Exhibitor AnnNickerson had to rush home to Burnt Fen, near Horning, and act as midwife to one of her alpacas which had gone into labour a month early.

Mrs Nickerson had been showing her alpacas at this weekend event in the grounds of Mannington Hall, north Norfolk.

But she had to hand over that role to her husband Jamie while she stayed at home to bottle-feed the newborn female at three-hourly intervals.

And chainsaw sculptor Sally May, who was demonstrating her technique and showing her wooden wildlife creations, was still raw after burglars broke into the yard at Great Witchingham where she stores her work in a unit.

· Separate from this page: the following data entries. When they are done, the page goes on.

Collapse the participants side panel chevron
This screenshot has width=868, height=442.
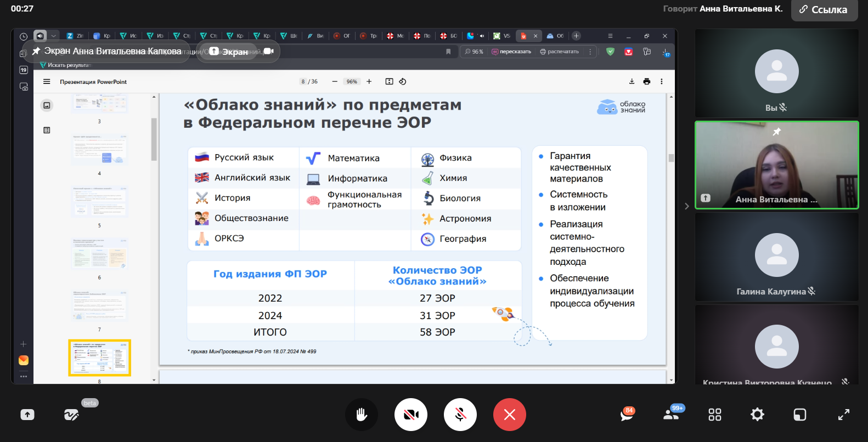[x=686, y=206]
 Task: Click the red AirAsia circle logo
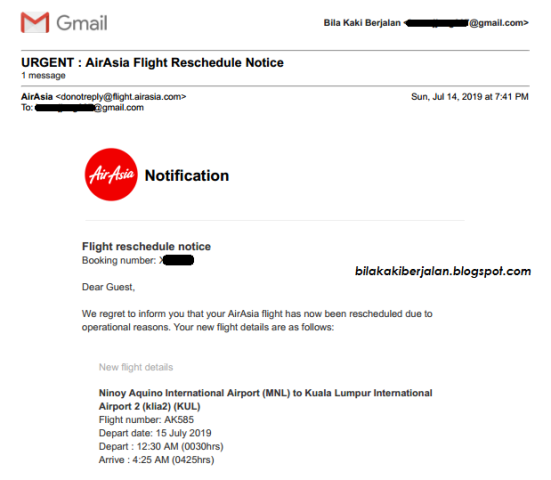coord(111,175)
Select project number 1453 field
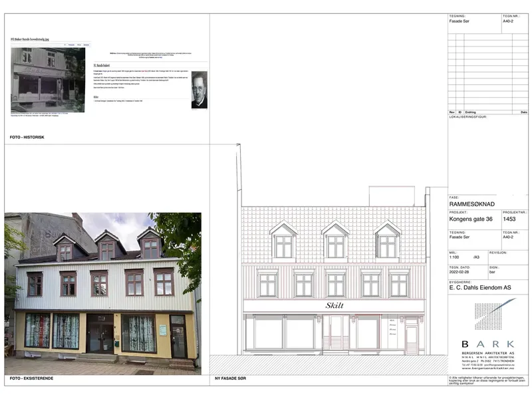This screenshot has width=532, height=399. tap(509, 219)
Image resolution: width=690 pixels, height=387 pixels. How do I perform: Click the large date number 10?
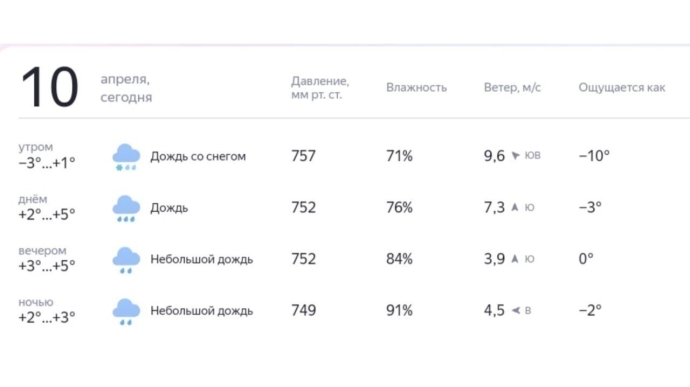[x=49, y=87]
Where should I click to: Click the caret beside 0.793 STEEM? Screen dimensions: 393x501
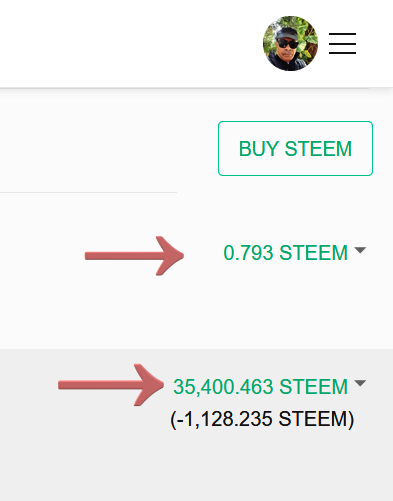(x=360, y=250)
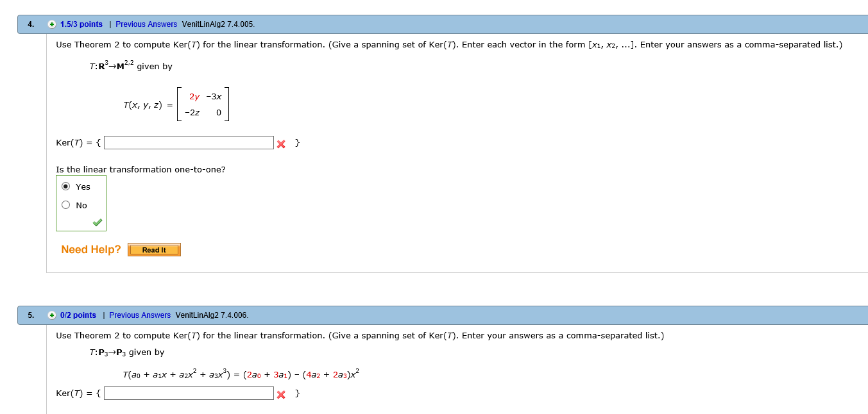Click the Read It button icon
Viewport: 868px width, 414px height.
(x=154, y=250)
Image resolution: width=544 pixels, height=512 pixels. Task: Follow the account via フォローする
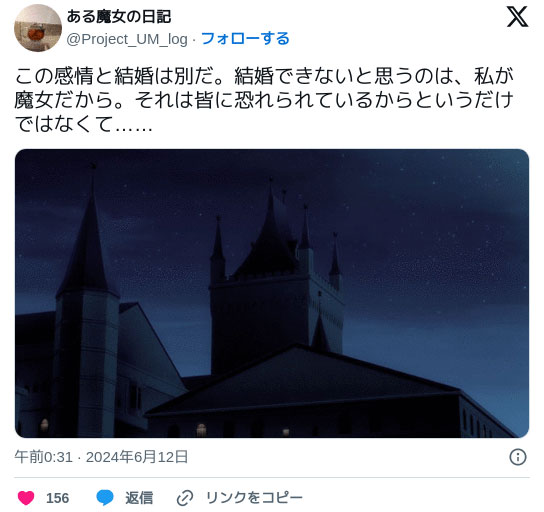click(x=245, y=39)
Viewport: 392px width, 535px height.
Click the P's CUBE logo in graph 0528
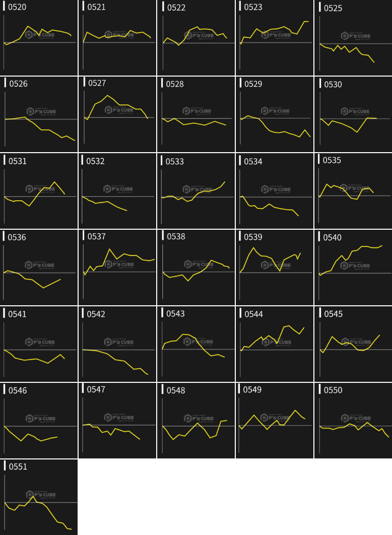pyautogui.click(x=197, y=111)

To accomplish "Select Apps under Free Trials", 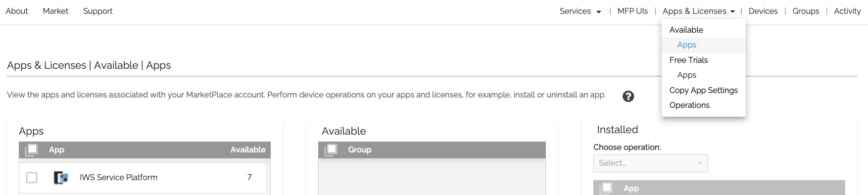I will coord(687,75).
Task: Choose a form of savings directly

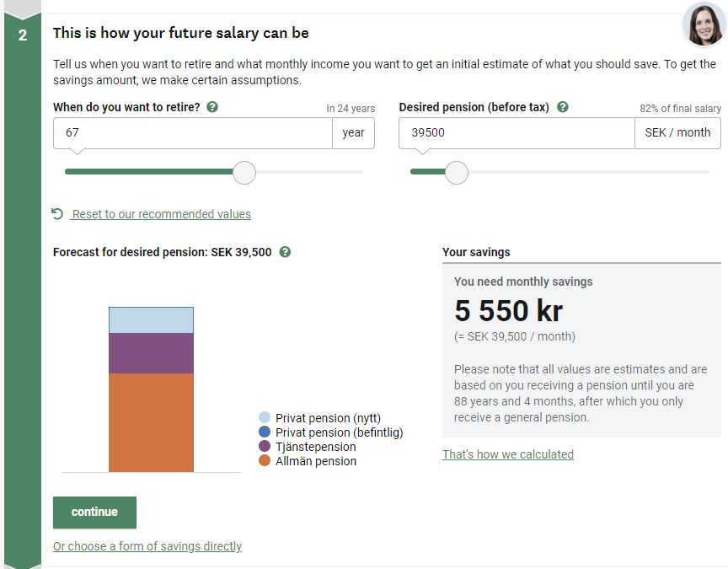Action: pyautogui.click(x=147, y=546)
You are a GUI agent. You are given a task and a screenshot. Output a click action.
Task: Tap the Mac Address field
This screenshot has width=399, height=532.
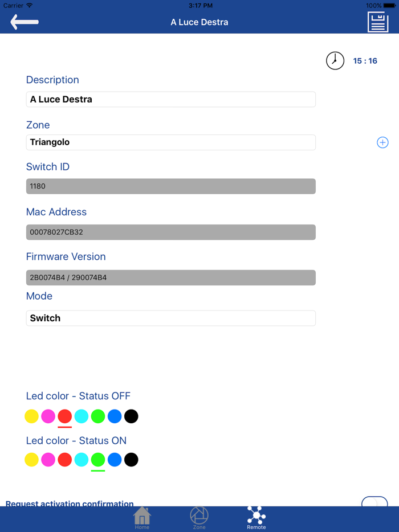[171, 232]
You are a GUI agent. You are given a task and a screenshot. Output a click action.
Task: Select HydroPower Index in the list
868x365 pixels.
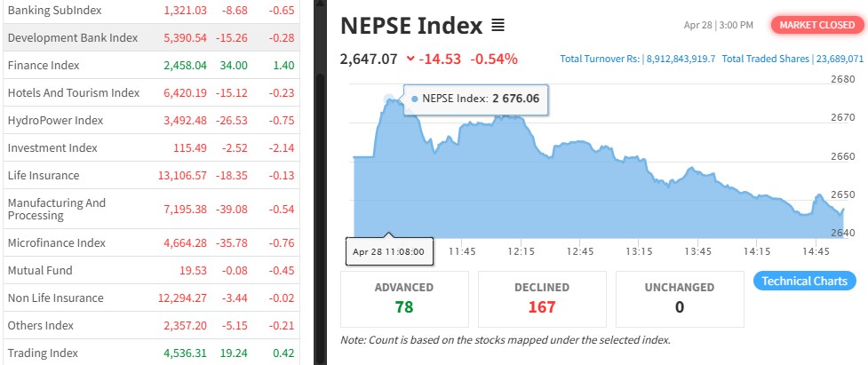[x=151, y=121]
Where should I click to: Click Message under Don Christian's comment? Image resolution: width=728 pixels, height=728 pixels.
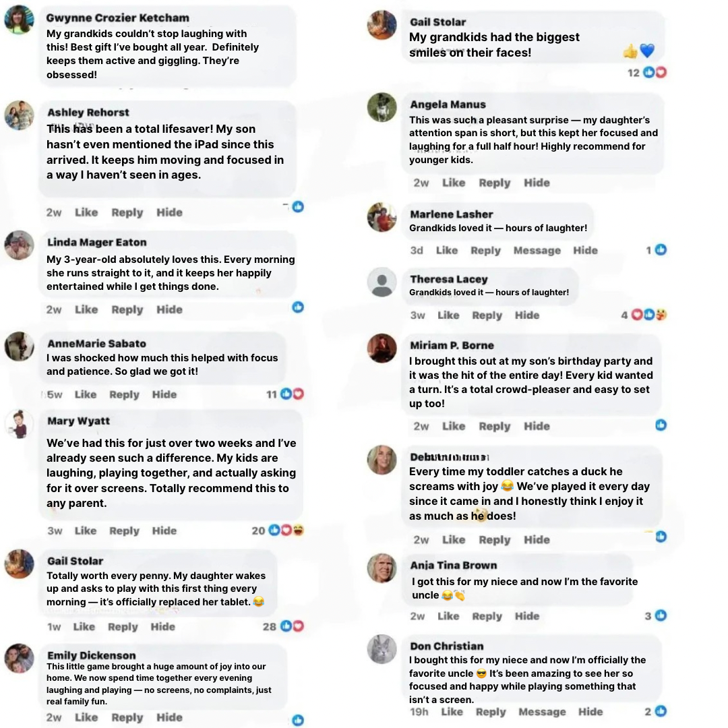pyautogui.click(x=542, y=712)
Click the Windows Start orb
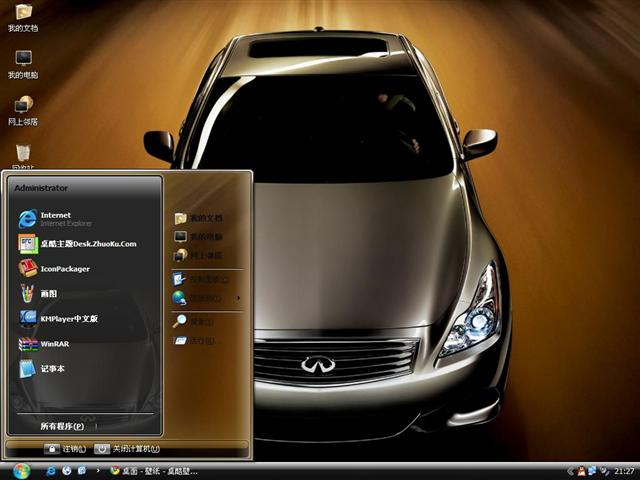Screen dimensions: 640x480 [x=21, y=470]
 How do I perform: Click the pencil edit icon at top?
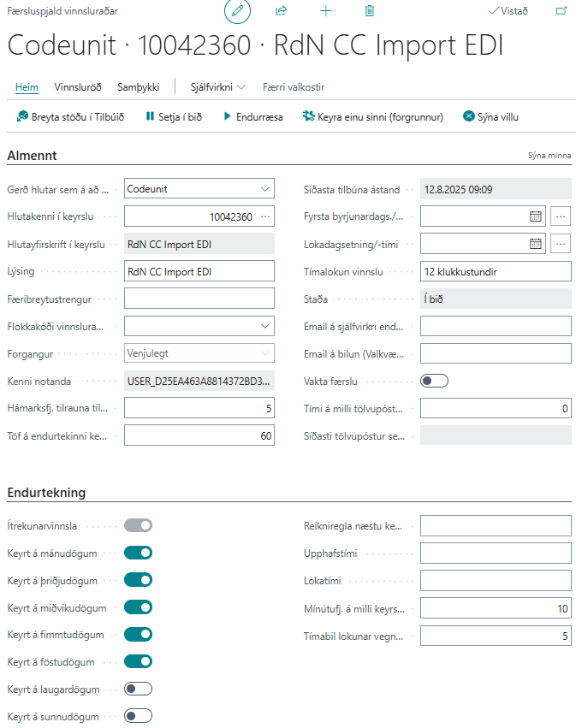(x=237, y=11)
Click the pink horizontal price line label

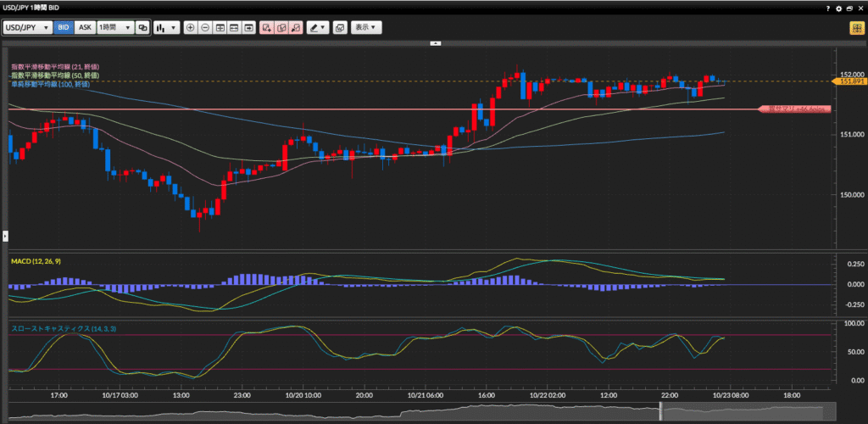click(x=792, y=109)
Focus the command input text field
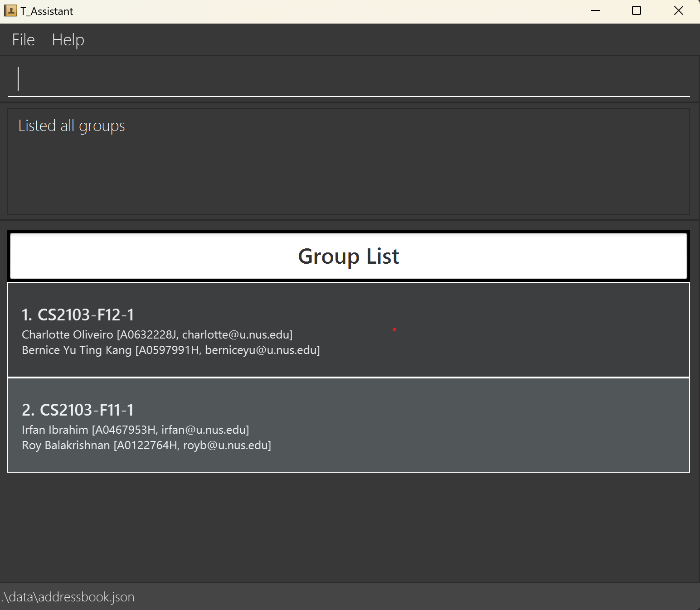Screen dimensions: 700x610 point(349,79)
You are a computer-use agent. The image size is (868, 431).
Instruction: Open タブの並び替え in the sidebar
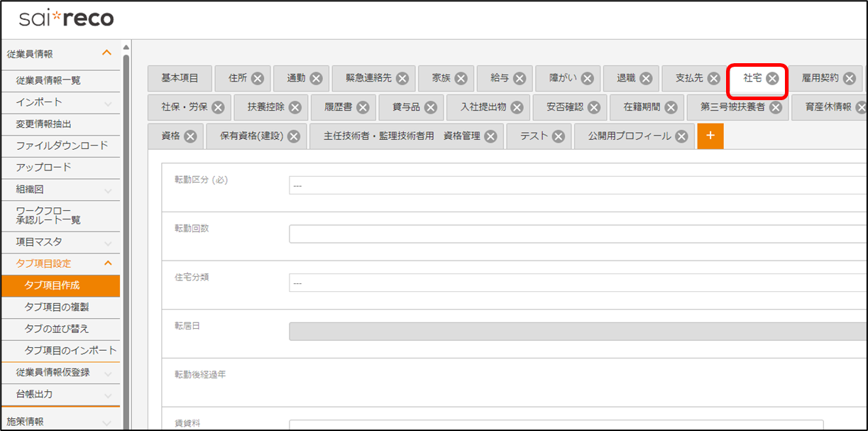click(57, 329)
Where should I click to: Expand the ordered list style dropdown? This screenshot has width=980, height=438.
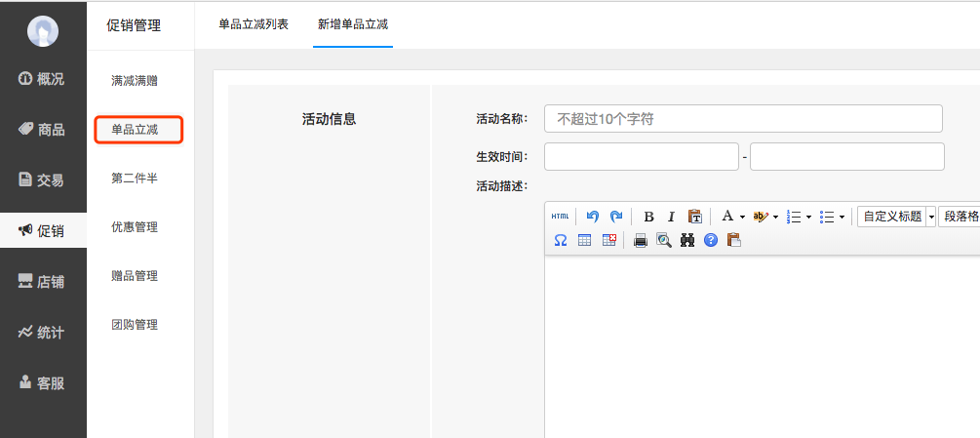808,217
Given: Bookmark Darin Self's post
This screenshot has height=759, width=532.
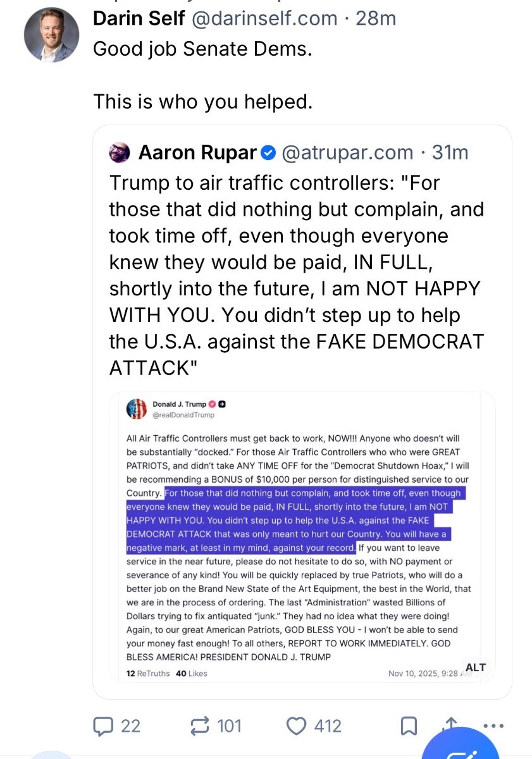Looking at the screenshot, I should [x=409, y=725].
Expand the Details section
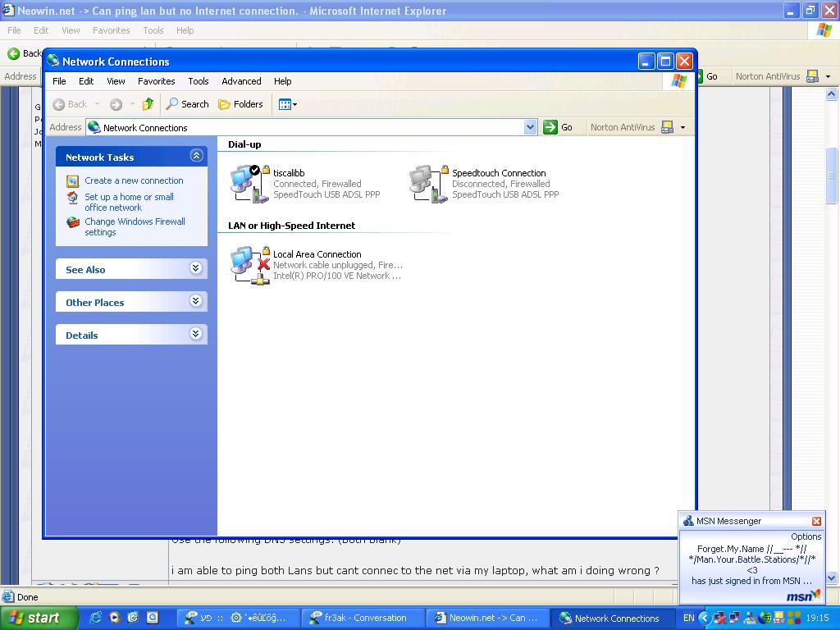Screen dimensions: 840x630 (196, 334)
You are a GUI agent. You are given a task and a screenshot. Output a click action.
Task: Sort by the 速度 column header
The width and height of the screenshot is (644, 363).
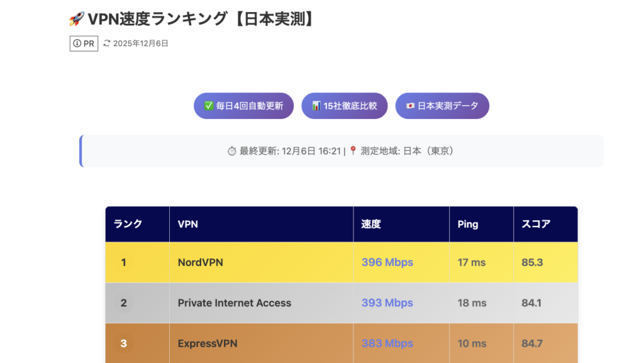(371, 224)

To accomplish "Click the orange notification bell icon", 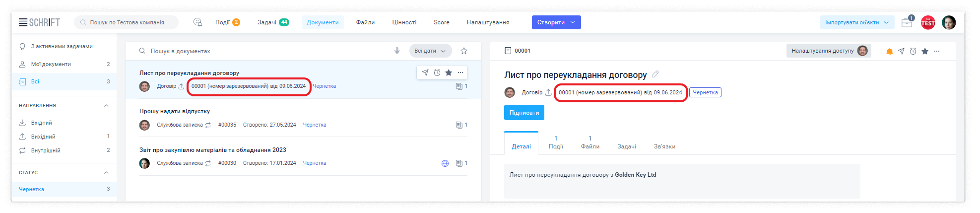I will coord(889,51).
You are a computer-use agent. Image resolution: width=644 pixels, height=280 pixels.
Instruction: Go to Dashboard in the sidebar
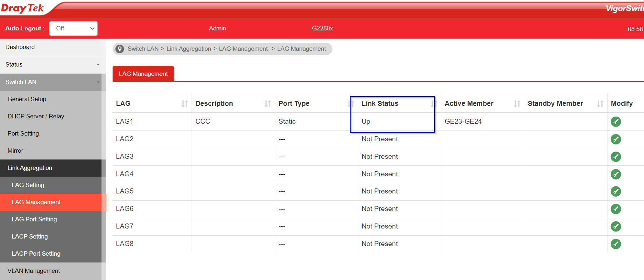click(x=20, y=47)
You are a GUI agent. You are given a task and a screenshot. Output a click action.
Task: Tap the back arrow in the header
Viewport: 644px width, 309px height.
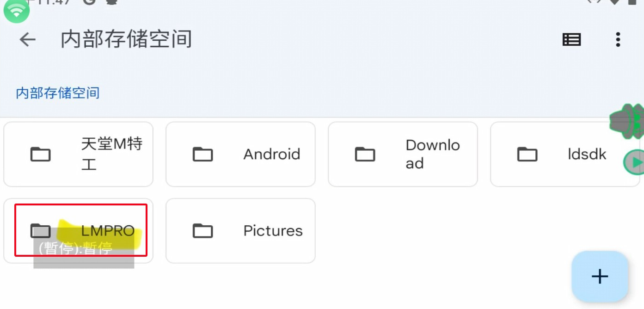(27, 40)
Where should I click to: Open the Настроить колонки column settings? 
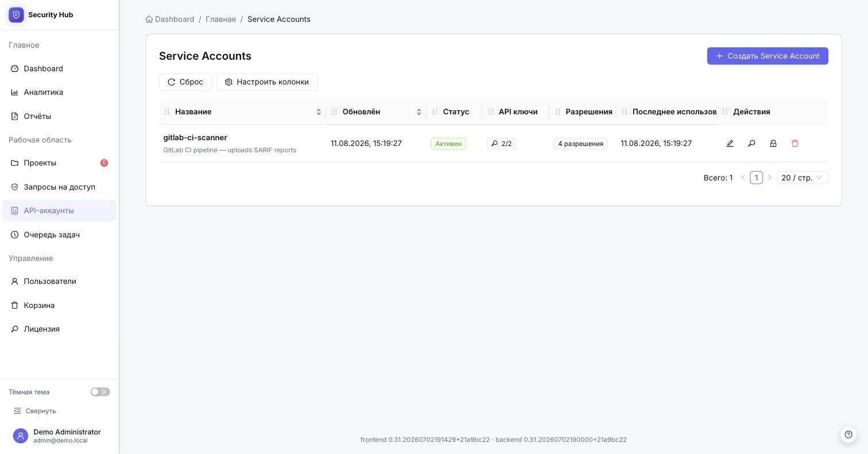coord(267,82)
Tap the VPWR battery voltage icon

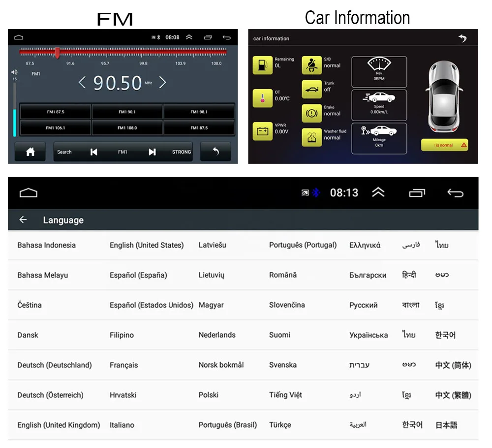point(263,133)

They stole £700-worth of sculptures, including two tawny owls - one intended as a 40th birthday gift, and the other made especially as part of an auction at the fair in aid of the Norfolk Wildlife Trust.

“I was devastated. It made it worse that they were for someone,” said Ms May, 33, who made time to sculpt a replacement owl for the auction.

Hundreds of wildlife lovers browsed dozens of stalls and attractions at the third fair, and a programme of short lectures on birds and mammals was also popular.

The North-East Norfolk Bird Club kept a weekend tally of birds spotted or heard at the event and, by midday today there were more than 60, including a cuckoo, hobby, reed warbler, tree creeper and little grebe.

Jill Wilson, who organised the event with her husband and fellow professional wildlife photographer, Rob, said they were in discussions with a wildlife charity and hoped to expand the fair next year and run it on the charity’s behalf.

Mrs Wilson said the annual Wild About Norfolk event, at Easton, Norwich, was aimed at children and there had been a gap in the market for an adults’ wildlife fair.

She and her husband had collected names and addresses for a competition one year at Rutland Bird Fair, which they regularly attended.

“Seventy per cent of the addresses were in Norfolk - but there was nothing here for them to go to,” she said.

“A lot of bird watchers retire to Norfolk - it’s packed full of people who are mad about wildlife.”